Action item: Without changing anything, reproduce every record below.

Information given:
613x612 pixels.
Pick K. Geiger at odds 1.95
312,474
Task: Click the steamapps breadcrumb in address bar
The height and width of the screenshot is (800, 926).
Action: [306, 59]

Response to this task:
613x612 pixels.
Pick K. Geiger at odds 1.95
312,474
Task: Click the steamapps breadcrumb in address bar
The height and width of the screenshot is (800, 926).
Action: [306, 59]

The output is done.